[Opening Data supplied section]

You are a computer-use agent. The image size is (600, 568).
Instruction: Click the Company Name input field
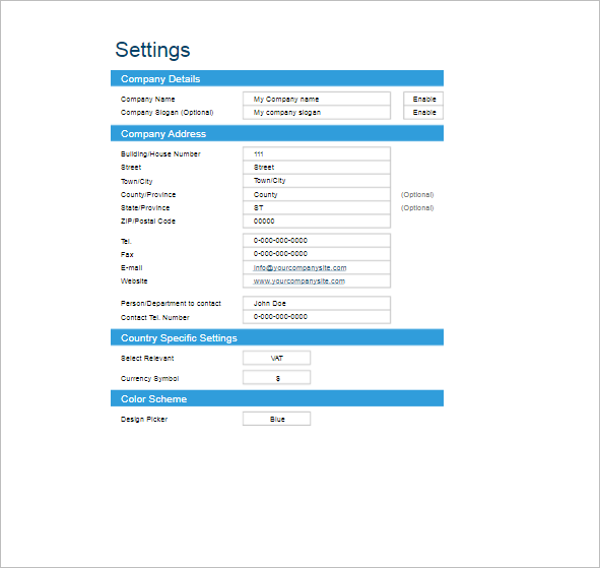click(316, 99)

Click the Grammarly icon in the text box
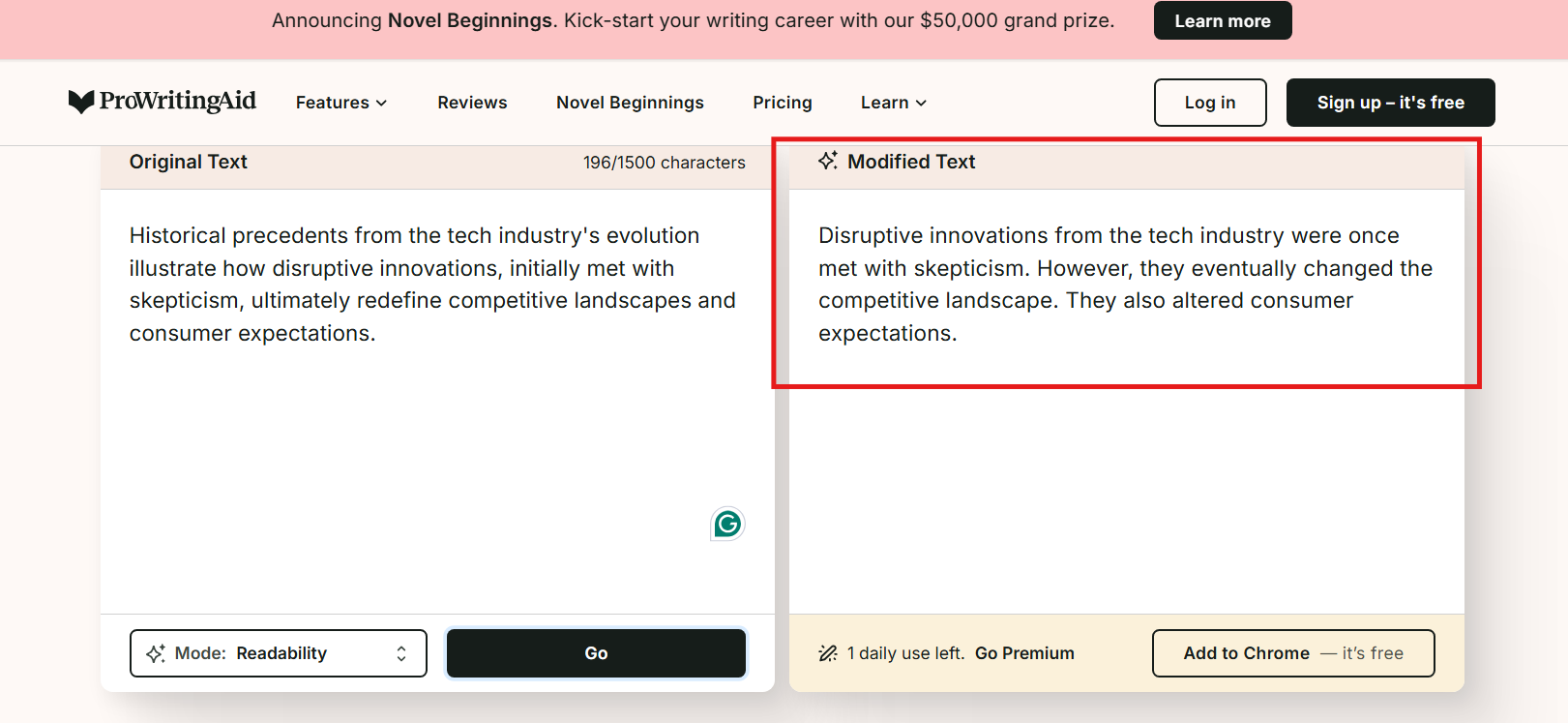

[Closing Data supplied section]
[Opening Data supplied section]

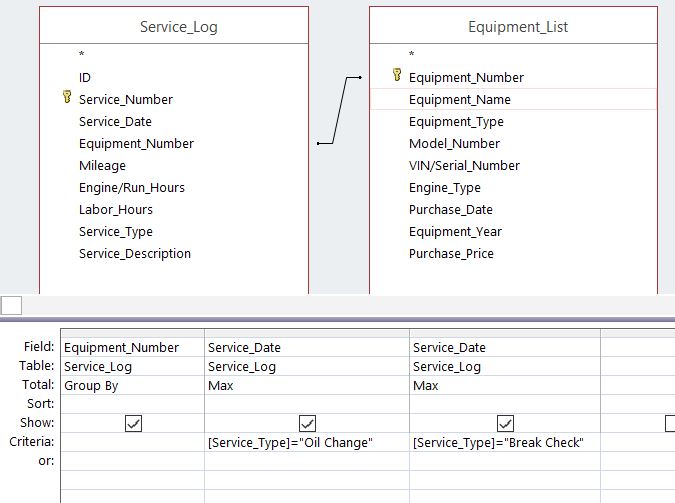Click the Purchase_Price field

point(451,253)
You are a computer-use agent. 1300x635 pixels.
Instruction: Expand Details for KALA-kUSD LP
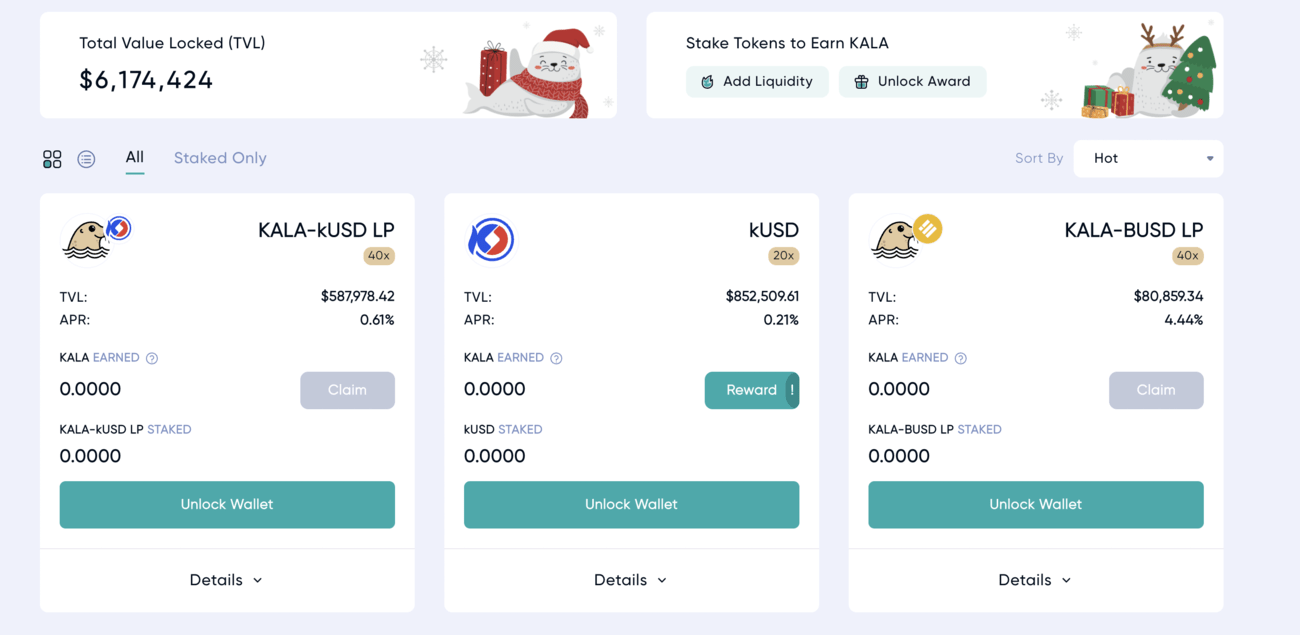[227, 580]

[Closing Data supplied section]

Exercise requirements — In which lines of the records does the word "agent" appear? Copy each of them.

Answer box —
You are a computer-use agent. The image size is (600, 568).
You are a computer-use agent. 1300x635 pixels.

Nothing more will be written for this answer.